In a career that spanned more than 50 years, Bell completed more than 2,000 projects, from residences to public parks, university master plans, and island resorts. He worked on campus master plans for North Carolina State University, Meredith College, Peace College, Appalachian State University, Western Carolina University, Fayetteville State University, and St. Mary’s School in Raleigh. Among his most notable campus designs were the central plaza known as The Brickyard on the North Carolina State University campus and the McIver Amphitheater and Meredith Lake at Meredith College. He also designed the grounds and interior gardens of the North Carolina Legislative Building with architects Edward Durell Stone, Sr., and Holloway-Reeves; developed master plans for Pilot Mountain and Stone Mountain State Parks for the North Carolina State Parks Department; designed a master plan and site improvements for Raleigh’s historic Pullen Park; and developed master plans for Figure Eight Island and Hammocks Beach Island (now Hammock’s Beach State Park) on the North Carolina coast.

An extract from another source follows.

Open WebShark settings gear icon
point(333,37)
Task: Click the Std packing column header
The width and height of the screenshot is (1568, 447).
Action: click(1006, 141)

Bell led the creation of the North Carolina chapter of the American Society of Landscape Architects (ASLA), and in 1969, recalling Stresau’s philosophy, he was instrumental in establishing the landscape- architecture registration law in that state, becoming the first appointee to the North Carolina Board of Landscape Architects. In 1990 Bell became a Fellow of the ASLA, and in that same year he was joined by his daughter Sharon and her husband, Dennis Glazener, to form Bell-Glazener Design Group. Among their important projects were the Raleigh Moore Square transit facility and parking deck and, what Bell considered to be one of his most notable achievements, work on Guilford College in Greensboro, North Carolina. To avert a plan to build a highway through the college’s campus, Bell designed an alternative 22-mile-long boulevard that is considered to be the only traffic corridor in North Carolina whose design, by a landscape architect, was primarily determined by environmental criteria. Bell’s passionate advocacy for environmentally sensitive site design and his collaboration with allied professionals have had a profound impact on the development of landscape architecture in North Carolina and the American South. In recognition of his exceptional career, he was awarded the ASLA Medal in 2014.